As emendas enviadas às prefeituras envolvem recursos para compra de equipamentos, ajuda à agricultura familiar, asfaltamento de ruas e reforma de praças e quadras esportivas, entre outros.

Para destravar o dinheiro quando estão inadimplentes, algumas prefeituras recorrem ao Judiciário ou então pagam uma parcela da dívida.

A prefeita de Buritinópolis (GO), Ana Paula Soares Dourado, disse já ter entrado com uma liminar para conseguir receber emendas de relator. No entanto, ela não quis detalhar os valores e as emendas.

"Entramos com uma liminar, mas não houve retorno. O que a gente fez no município foi regularizar a situação no CAUC", disse a prefeita, que administra uma cidade com 3.300 habitantes.

As emendas de relator seguem as mesmas regras de transferências voluntárias do orçamento discricionário de ministério. Somente as emendas individuais e de bancada têm o pagamento obrigatório estabelecida na Constituição, independentemente de adimplência do ente federado.
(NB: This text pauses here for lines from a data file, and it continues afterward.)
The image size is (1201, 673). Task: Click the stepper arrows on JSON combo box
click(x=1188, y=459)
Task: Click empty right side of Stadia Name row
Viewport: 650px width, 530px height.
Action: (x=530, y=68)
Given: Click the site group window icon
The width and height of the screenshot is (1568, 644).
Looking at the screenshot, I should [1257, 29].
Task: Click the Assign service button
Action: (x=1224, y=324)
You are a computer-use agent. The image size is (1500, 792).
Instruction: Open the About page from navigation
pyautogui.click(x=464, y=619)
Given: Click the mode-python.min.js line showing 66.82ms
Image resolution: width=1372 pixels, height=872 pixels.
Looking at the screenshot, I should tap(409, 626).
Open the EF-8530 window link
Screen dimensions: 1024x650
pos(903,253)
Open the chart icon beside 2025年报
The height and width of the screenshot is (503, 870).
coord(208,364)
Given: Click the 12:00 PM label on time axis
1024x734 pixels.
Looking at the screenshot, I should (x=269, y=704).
As condições de regularidade para transferência de emendas variam conforme o tamanho do município.

Municípios com menos de 50 mil habitantes devem estar em dia com Previdência e precatórios. Estão nessa situação 33,5% (1.661) das cidades. No entanto, a LDO (Lei de Diretrizes Orçamentárias) deste ano e de 2023 dispensou a necessidade de adimplência para municípios desse porte receberem os recursos.

As regras são mais rígidas para municípios com população superior a 50 mil habitantes. Eles precisam estar regularizados no CAUC, sistema que abrange a Certidão Previdenciária e dos precatórios, além de outros itens.

O serviço disponibiliza informações sobre o cumprimento de requisitos fiscais necessários para entes federativos, órgãos, entidades e organizações da sociedade civil poderem celebrar instrumentos de transferência de recursos do governo federal.

Os cálculos preliminares indicam que, no próximo ano, os recursos para as emendas de relator devem somar cerca de R$ 19 bilhões no Orçamento. Esse valor, no entanto, só deve ser definido na LOA (Lei Orçamentária Anual), a ser discutida neste segundo semestre.

Na LDO de 2023, houve uma tentativa de tornar o pagamento dessas emendas obrigatória. O artigo que determinava a execução dessas emendas tinha apoio de líderes do centrão e havia sido articulado diante do cenário de favoritismo do ex-presidente Luiz Inácio Lula da Silva (PT) na corrida presidencial.

​Com reação do presidente do Congresso, Rodrigo Pacheco (PSD-MG), no entanto, deputados e senadores recuaram e decidiram retirar a impositividade das diretrizes orçamentárias do próximo ano.